The Horsies - Trouble Down South (1993). Austin, TX's own worldbeat version of the B-52's with guitar by Bill Anderson, also of the Meat Purveyors and Jon Langford's Ship & Pilot and, Tim Kerr's Poison 13, among others.

Hot Club of Cowtown - "Emily" and "Darling, You And I Are Through." Three people and a whole lot of Western Swing, Django-style.

House of Freaks - "Monkey's Paw." Top-notch two-man band. Top-notch song.

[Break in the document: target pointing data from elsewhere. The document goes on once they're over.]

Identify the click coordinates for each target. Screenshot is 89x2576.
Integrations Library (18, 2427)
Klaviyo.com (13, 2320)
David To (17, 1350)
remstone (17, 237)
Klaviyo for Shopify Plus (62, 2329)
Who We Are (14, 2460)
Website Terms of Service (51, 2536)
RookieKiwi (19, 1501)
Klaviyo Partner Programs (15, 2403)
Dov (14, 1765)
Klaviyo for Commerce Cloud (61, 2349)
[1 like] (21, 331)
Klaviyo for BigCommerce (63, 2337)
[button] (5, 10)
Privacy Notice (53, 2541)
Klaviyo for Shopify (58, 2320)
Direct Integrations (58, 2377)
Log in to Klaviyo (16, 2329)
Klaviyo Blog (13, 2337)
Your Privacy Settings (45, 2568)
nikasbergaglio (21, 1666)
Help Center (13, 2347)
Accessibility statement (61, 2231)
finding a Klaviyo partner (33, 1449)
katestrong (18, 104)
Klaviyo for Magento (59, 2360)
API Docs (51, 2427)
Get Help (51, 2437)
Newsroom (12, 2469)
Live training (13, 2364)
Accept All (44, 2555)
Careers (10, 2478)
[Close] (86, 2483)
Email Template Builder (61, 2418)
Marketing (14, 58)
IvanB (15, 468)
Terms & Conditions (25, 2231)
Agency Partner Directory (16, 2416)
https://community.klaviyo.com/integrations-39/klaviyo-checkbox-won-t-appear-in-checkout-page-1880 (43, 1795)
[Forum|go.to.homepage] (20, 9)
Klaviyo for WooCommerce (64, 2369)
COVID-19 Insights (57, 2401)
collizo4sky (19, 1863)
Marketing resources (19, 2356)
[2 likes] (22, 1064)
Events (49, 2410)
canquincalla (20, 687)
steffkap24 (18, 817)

Howlin' Wolf - The Chess Box (recorded 1951 - 1973), This Is Howlin' Wolf's New Album (1969), and His Best (recorded 1951 - 1964). It's strange to me that Howlin' Wolf is such an icon of blues music, because while millions of bands have covered these songs and emulated the man, very few sound anywhere close to as rough and avant-garde and otherworldly and punk rock as Chester Burnett and his flamethrower guitarist Hubert Sumlin. The Chess Box is three discs of brilliance, and His Best is a one-disc version of the box that I bought beforehand. This Is Howlin' Wolf's New Album is a bizarre excursion into psychedelia with Sumlin trading licks with Pete Effing Cosey, the psych-guitar genius who go on to record with Miles Davis a year or two later.

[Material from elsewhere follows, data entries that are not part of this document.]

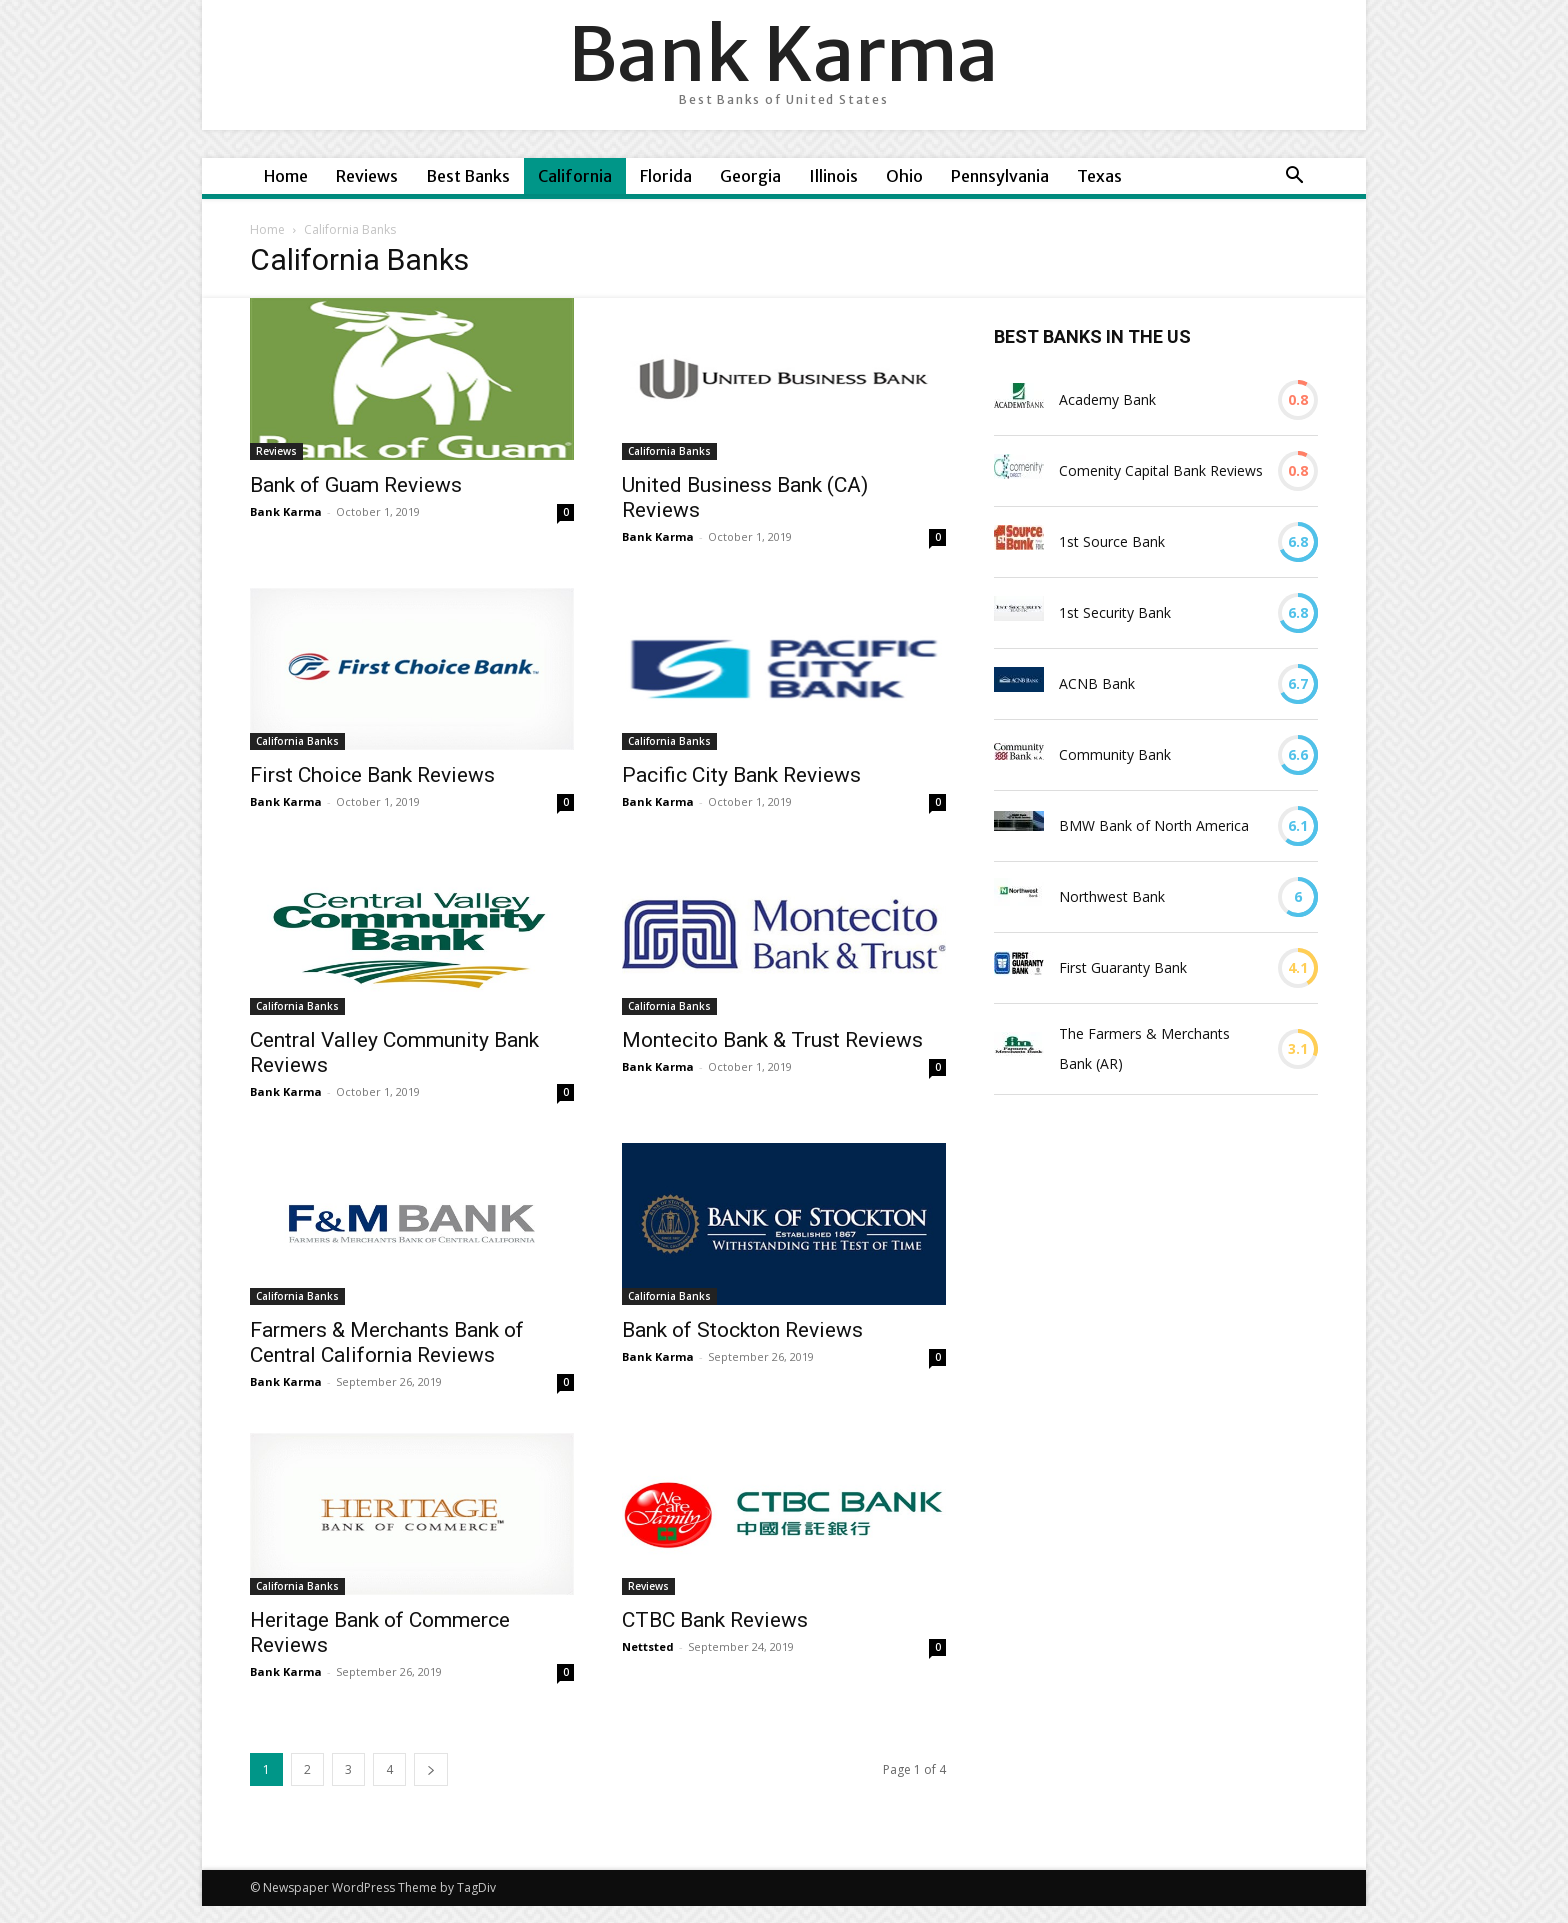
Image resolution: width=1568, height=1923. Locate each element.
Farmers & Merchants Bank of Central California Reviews (387, 1342)
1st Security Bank (1115, 612)
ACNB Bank (1097, 683)
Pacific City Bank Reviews (741, 775)
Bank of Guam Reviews (356, 485)
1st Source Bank (1112, 541)
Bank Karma (286, 511)
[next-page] (431, 1769)
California (575, 176)
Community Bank (1115, 754)
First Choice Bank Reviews (372, 775)
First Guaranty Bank (1123, 967)
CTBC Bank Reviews (715, 1620)
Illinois (833, 176)
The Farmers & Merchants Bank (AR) (1144, 1048)
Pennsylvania (1000, 176)
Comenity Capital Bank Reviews (1161, 470)
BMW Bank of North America (1154, 825)
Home (286, 176)
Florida (666, 176)
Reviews (367, 176)
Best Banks (468, 176)
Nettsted (648, 1646)
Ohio (904, 176)
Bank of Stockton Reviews (742, 1330)
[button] (1294, 177)
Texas (1099, 176)
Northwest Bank (1112, 896)
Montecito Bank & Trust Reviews (772, 1040)
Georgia (750, 176)
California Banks (669, 451)
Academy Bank (1107, 399)
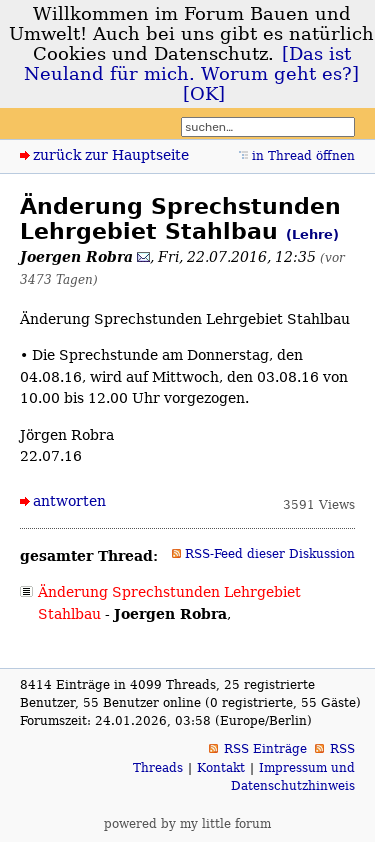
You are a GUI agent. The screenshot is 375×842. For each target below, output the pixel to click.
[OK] (204, 94)
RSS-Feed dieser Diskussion (270, 554)
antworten (69, 501)
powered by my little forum (187, 824)
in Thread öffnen (303, 156)
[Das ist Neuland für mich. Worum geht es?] (191, 64)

Howling Bells - "Low Happening." Fun indie-rock song.

The Hugh Dillon Redemption Choir - "Mannequins." My Canadian pal John T. tells me that Hugh Dillon, who was also the lead singer in The Headstones, is now starring in a show called Flashpoint. I don't know that show, but I like this song.

Hüsker Dü - Metal Circus (1982), Eight Miles High/Makes No Sense At All EP (1984), Zen Arcade (1984), New Day Rising (1985), Flip Your Wig (1985), Candy Apple Gray (1986), and Warehouse: Songs And Stories (1987). The early word on punk was that it was basically bubblegum with distorted guitars. Hüsker Dü wasn't a bubblegum band, though, but more in line with the poppy heart-on-their-sleeve aesthetic of the Buzzcocks. And these are pop songs, but the poppiness has been set ablaze at midnight, forced to crawl across a desert without water, left adrift in a hurricane. The run from Zen Arcade to Flip Your Wig is pretty damn close to my favorite sequence of albums in all of music. Somewhere between a howl of rage and a croon of love. Perfect.